Entries provided:
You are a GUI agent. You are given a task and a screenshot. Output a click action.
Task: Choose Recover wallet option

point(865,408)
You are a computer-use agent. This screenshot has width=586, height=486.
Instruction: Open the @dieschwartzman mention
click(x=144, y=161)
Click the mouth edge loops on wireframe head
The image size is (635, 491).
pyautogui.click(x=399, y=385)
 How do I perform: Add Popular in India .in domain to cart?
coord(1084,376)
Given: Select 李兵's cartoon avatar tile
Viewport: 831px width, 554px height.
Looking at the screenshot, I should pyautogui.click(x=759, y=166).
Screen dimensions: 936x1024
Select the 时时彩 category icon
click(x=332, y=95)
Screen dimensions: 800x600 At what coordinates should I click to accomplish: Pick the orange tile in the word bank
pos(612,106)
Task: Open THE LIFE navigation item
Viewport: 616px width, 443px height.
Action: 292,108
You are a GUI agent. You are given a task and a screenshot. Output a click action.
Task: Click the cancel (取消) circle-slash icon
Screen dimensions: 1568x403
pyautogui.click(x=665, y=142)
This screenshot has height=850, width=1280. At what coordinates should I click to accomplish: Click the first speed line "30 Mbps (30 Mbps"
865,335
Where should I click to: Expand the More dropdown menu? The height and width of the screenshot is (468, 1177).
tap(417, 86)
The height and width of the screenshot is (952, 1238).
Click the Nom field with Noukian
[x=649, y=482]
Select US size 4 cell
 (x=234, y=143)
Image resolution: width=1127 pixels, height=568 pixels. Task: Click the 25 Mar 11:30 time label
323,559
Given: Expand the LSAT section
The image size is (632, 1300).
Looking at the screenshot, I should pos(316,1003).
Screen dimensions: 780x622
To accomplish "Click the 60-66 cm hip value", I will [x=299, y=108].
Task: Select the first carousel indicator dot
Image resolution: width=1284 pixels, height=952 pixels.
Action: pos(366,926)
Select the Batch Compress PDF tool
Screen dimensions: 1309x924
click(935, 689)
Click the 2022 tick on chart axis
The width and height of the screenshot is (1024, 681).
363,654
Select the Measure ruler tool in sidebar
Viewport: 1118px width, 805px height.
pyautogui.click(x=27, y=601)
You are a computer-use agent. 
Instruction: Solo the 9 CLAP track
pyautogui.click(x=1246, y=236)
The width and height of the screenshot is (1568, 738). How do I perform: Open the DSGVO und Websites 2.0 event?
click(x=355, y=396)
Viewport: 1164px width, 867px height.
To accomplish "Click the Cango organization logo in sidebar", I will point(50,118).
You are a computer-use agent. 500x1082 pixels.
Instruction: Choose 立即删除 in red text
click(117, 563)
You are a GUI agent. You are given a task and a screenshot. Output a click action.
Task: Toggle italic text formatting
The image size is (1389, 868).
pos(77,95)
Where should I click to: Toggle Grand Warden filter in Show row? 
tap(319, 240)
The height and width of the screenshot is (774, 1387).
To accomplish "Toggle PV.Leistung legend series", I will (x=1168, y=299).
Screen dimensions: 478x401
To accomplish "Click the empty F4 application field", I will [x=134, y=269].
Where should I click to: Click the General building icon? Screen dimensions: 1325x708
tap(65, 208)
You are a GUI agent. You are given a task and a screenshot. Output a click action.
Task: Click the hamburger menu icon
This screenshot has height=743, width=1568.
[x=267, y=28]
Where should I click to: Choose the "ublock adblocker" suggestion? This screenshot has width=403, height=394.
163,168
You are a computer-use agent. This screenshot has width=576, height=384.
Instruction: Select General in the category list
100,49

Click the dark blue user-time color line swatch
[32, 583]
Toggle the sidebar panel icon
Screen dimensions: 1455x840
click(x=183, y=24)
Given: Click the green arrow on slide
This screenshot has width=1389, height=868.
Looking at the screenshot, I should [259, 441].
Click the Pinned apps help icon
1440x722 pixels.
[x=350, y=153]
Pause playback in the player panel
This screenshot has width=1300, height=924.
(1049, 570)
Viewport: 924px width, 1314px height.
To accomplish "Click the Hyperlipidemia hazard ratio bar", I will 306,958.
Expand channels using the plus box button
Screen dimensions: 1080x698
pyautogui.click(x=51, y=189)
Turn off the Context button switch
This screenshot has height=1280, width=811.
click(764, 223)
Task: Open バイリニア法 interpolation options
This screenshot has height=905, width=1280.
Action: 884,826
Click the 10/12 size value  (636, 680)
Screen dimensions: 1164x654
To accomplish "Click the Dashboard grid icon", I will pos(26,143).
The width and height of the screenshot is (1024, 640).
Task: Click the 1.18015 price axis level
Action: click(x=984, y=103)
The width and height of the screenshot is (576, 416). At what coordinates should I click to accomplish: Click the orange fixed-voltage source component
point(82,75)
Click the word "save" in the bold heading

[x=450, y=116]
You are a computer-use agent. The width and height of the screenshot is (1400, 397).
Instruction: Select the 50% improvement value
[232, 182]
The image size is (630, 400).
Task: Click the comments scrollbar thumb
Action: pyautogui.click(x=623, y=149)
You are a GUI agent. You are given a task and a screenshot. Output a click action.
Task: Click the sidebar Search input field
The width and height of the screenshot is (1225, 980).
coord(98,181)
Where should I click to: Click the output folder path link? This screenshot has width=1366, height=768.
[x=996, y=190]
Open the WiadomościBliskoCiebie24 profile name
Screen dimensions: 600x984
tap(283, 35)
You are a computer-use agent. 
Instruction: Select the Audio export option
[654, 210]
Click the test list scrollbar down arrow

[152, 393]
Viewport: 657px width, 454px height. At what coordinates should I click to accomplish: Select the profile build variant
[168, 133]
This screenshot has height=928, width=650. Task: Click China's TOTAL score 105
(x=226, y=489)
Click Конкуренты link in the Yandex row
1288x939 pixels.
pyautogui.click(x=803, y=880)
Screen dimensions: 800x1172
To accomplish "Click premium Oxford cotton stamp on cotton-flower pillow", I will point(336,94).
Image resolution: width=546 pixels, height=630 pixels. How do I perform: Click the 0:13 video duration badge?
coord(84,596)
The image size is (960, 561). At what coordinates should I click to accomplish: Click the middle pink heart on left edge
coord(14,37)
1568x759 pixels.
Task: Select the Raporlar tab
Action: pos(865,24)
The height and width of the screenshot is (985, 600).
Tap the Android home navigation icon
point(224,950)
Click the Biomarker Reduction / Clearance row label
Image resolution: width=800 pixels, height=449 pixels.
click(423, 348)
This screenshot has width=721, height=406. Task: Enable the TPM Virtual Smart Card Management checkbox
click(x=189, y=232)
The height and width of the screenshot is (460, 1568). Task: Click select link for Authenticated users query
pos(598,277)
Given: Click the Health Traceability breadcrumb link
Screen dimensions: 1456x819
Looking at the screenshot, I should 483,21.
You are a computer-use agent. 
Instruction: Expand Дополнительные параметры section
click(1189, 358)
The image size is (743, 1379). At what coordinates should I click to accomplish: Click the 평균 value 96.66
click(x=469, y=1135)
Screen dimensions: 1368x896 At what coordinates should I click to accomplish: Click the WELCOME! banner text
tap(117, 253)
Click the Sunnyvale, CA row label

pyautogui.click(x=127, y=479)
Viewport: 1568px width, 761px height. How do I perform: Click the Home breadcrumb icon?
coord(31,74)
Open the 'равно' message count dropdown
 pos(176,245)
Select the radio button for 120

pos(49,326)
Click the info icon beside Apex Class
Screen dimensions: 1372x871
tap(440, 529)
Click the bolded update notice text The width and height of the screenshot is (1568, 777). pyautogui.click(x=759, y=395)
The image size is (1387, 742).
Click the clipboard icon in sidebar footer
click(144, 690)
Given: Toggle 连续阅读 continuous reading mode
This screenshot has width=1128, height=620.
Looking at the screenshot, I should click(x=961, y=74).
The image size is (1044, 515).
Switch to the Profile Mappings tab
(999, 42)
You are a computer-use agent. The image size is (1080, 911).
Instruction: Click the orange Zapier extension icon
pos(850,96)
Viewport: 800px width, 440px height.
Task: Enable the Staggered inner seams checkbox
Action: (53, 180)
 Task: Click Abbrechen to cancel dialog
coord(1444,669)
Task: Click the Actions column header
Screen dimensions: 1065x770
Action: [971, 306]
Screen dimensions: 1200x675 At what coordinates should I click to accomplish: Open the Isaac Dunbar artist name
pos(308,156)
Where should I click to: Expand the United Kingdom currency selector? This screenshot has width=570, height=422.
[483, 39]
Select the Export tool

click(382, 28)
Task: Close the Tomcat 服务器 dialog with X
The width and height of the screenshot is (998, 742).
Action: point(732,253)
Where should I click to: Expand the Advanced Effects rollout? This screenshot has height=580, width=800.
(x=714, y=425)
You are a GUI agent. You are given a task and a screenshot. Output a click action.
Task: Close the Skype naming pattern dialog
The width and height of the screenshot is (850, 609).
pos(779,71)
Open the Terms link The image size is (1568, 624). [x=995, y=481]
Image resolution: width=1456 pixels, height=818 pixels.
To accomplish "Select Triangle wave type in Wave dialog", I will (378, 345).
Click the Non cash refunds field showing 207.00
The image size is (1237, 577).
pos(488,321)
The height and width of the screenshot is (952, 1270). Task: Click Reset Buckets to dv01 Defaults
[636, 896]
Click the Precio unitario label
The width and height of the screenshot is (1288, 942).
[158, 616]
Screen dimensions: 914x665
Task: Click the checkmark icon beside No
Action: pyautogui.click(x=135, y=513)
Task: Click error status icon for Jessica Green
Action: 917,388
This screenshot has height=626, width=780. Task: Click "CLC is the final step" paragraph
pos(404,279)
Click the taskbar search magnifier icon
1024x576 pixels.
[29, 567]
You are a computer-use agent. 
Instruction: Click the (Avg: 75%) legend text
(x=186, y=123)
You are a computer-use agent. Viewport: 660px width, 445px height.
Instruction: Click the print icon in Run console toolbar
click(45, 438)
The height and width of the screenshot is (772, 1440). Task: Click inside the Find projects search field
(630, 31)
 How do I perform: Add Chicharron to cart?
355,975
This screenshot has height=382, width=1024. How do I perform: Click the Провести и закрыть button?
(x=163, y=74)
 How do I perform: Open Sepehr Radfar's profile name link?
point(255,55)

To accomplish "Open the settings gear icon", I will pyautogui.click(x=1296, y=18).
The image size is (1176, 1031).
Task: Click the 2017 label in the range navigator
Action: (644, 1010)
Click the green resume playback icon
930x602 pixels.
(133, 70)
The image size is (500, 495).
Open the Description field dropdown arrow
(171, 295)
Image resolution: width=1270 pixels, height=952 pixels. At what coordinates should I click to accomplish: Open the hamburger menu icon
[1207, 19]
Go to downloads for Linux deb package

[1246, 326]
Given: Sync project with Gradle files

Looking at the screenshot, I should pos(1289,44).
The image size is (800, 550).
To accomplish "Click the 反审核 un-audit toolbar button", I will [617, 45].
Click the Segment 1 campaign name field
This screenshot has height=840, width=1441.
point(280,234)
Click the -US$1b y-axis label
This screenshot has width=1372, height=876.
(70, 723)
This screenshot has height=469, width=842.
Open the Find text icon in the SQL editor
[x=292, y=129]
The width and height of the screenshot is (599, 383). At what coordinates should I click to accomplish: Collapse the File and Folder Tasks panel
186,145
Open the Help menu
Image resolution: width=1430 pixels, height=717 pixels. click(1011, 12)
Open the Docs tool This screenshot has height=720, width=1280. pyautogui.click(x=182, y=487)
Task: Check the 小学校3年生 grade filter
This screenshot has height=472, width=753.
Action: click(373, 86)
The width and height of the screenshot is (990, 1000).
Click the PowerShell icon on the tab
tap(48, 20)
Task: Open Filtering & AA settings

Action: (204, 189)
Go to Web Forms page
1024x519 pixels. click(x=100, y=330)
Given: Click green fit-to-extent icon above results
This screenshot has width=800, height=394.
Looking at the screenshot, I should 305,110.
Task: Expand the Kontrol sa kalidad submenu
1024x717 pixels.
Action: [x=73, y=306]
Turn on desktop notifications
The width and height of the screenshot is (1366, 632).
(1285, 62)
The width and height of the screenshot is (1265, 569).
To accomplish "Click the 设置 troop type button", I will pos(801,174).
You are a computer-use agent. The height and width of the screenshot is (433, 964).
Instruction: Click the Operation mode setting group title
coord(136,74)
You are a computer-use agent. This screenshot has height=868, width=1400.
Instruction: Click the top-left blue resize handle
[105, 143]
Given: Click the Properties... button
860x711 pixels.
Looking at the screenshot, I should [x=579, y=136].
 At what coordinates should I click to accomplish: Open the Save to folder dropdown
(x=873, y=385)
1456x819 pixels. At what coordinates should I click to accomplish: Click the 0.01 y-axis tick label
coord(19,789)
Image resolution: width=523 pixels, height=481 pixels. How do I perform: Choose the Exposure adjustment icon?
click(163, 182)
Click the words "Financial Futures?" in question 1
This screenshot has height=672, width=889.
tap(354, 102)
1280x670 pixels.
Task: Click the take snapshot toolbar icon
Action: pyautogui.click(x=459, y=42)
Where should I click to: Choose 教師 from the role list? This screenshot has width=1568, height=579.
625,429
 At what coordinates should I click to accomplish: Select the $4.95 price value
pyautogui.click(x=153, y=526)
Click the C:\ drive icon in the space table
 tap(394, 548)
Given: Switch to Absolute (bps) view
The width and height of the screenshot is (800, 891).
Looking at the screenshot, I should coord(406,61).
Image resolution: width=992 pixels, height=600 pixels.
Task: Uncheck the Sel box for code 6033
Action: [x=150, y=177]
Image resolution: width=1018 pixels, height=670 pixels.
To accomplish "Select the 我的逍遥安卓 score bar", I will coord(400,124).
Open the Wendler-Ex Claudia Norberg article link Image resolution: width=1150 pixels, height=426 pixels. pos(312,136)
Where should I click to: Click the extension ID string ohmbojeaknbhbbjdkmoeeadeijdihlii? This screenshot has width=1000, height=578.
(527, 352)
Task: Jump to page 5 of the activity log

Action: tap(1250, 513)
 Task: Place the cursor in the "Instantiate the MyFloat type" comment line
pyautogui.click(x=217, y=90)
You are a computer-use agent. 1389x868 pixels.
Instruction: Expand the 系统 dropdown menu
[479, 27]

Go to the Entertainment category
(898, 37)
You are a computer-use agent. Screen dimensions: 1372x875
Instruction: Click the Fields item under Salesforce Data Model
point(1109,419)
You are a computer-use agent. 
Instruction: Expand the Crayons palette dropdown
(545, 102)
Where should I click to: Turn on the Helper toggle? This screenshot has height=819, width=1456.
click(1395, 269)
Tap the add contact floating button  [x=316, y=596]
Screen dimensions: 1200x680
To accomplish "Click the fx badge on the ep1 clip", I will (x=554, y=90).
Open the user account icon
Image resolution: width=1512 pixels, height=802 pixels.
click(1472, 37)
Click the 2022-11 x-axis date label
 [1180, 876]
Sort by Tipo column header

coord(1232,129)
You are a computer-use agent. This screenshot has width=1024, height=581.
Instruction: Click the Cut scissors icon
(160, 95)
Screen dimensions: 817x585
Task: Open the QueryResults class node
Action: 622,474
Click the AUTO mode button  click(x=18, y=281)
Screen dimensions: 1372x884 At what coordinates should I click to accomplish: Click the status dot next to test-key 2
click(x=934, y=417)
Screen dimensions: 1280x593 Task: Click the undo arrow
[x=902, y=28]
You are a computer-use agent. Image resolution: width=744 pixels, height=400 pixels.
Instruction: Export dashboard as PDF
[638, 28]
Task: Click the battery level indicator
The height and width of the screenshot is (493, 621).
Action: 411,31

What to produce:
Lay out the stretch of material from the line containing "You are a computer-use agent. Image" through the end of the material as a two-column CSV with the columns instruction and click. Give one row per instruction and its answer, with each value in a single quoted field and line breaks replaced by spaces.

Task response:
instruction,click
"You are a computer-use agent. Image resolution: width=744 pixels, height=400 pixels. Instruction: Export dashboard as PDF","[638, 28]"
"Task: Click the battery level indicator The height and width of the screenshot is (493, 621).","Action: 411,31"